Alors que notre conversation se terminait, nous étions arrivés à l’endroit où Kartina et Doula discutaient. Voir le commandant de la bataille précédente et la femme déchaînée contre son équipe avoir une conversation amicale était étrange.
Doula se tourna vers moi avec une tasse, ses cheveux roux flottant au gré de ses mouvements. Elle déclara alors : « Tu es en retard. Ne t’inquiète pas, c’est à l’entraînement de l’après-midi que les choses sérieuses commencent. » Même si elle souriait, son invitation me fit mal au ventre. Je devais avoir un air terriblement sinistre. Elle me fixa pendant un certain temps, puis éclata de rire. « Je plaisante. Je ne suis pas insensible au point de me mettre en travers de ton rendez-vous.

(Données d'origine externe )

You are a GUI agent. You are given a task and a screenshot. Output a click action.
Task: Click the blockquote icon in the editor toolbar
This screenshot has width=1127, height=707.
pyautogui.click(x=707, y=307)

Oh, qui est-ce ? Ton grand frère, peut-être ? »
« Je suppose qu’on se ressemble parce qu’on a tous les deux les cheveux noirs », dis-je. « Voici Toru, et… euh, je suppose qu’il est un peu comme un grand frère. Il est arrivé aujourd’hui. » J’avais répondu ainsi, car je ne voulais pas entrer dans les détails sur l’endroit d’où il venait. Toru avait eu l’air un peu surpris, mais il ne déclara rien. Il hocha la tête, ce que j’avais supposé être dû au fait qu’il jouait le jeu, jusqu’à ce que j’apprenne bientôt que c’était pour une autre raison.
« Je n’ai aucune idée de ce que vous êtes en train de dire tous les deux », déclara-t-il.
« Oh, c’est vrai. J’avais oublié que nous utilisions une langue commune que tu ne parles pas. Laisse-moi faire les présentations et ne t’inquiète pas pour l’instant. »
Toru s’était habitué à Marie et Wridra, supposant sans doute que tout le monde savait parler japonais. Bien que, je me doutais que le maître d’étage Shirley pouvait aussi le comprendre.
Doula et Kartina s’étaient concentrées sur moi alors que je restais momentanément dans mes pensées. Je ne pouvais pas rester là en silence et je devais m’assurer que Toru salue correctement ces deux personnes-là. J’avais donc décidé de les présenter rapidement.
« Il est arrivé ici récemment et ne parle pas beaucoup notre langue. Ce n’est pas un combattant, mais si vous le voyez dans les parages, je vous serai grés que vous soyez gentils avec lui. »
« Oh, alors c’est un cuisinier ou quelque chose comme ça ? Chaque fois que je vois quelqu’un avec des cheveux noirs comme les tiens, je suppose toujours qu’il est doué pour la cuisine. Nous avons de bons légumes et de la bonne viande ici, et mes hommes sont de plus en plus habiles », dit Doula.
« Tu fais toujours cuisiner les autres. Il n’est pas trop tard pour commencer à s’entraîner à être une meilleure épouse, tu sais », fit remarquer Kartina.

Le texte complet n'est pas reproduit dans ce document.